Sie nahmen die Droschke nach Hause und Jacob war froh, als er nach dem langen Arbeitstag und der Theatervorstellung endlich die Tür hinter sich schließen konnte. Der Tag hatte Ablenkung gebracht, aber kaum, dass er im Bett lag, ertappte er sich wieder beim Gedanken an Eleonore.

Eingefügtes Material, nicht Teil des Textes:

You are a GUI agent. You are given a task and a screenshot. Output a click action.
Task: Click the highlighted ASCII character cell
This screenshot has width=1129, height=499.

Er konnte sich diesen Umstand nicht erklären. Sicher, er war nicht voreingenommen gegenüber der hart arbeitenden, ärmlichen Bevölkerung, so wie andere seines Standes. Seine Kinderfrau, die er wie eine Mutter betrachtet hatte, war selbst aus sehr bescheidenen Verhältnissen gekommen. Sie hatte ihm behutsam und sehr geschickt – ohne dass es aufrührerisch gewirkt hätte – beigebracht, dass alle Menschen gleich waren und es eine Sünde war, in Klasse und sozialem Status niedriger Gestellte zu verachten. Schließlich suchte sich niemand aus, in welche Schicht er oder sie hinein geboren wurde. Es kam letztendlich nur darauf an, was man aus seiner Situation machte und ob man hart arbeitete. Abgesehen davon, dass er diese Einstellung mit fünfzehn Jahren als willkommene Ausrede genommen hatte, um mit einem kaum älteren Dienstmädchen heimlich verstohlene Küsse hinter der Gardine auf dem Gang auszutauschen, war er mittlerweile kraft eigener Reflektion darauf gekommen, dass die Amme Recht gehabt hatte – eine ungewöhnliche Einstellung für jemanden seines Ranges, das war ihm bewusst. So behielt er diese Art von Überlegungen meist für sich. Außerdem war er in den Schranken und Grenzen seines Standes gefangen und wusste, dass er es unterlassen sollte, zu viele Gedanken auf ein Dienstmädchen zu verschwenden. Und doch hörte er nicht auf, die Begegnungen mit ihr Revue passieren zu lassen. Unruhig wälzte er sich auf die andere Seite. Was war denn so Besonderes an ihr, dass sie seine Gedanken beherrschte? Ja, sicher, sie war ein hübsches Ding, wie Thomas es so nonchalant formuliert hatte. Aber man sah ihr die Entbehrungen des Alltags an, und es gab sicherlich Frauen, die er eher als Schönheit bezeichnet hätte. Und doch: Etwas lag in ihren Augen, ihrem Blick und in der Art, wie sie sich ausdrückte, das ihn scheinbar so anzog, dass er mehr von ihr wissen wollte. Vielleicht war es die Tatsache, dass ihr ganzes Wesen in solch einem Gegensatz zu dem Bild stand, das man sich vom Dienstpersonal machte, so gar nicht zu den allgemeinen Klischees passte, die auch er nie hinterfragt hatte.

Hatte er dieses Gefühl schon einmal gehabt, dass ein Mädchen ihn so interessierte, dass er geradezu ungeduldig geworden war, mehr von ihr zu erfahren?

Bevor er weiter über diese eigenartige neue Erkenntnis nachdenken konnte, schlief er ein, aber die Erinnerung an die Wärme, die in der regnerischen Nacht in Whitechapel von ihrem Körper ausgegangen war, begleitete ihn in den Schlaf.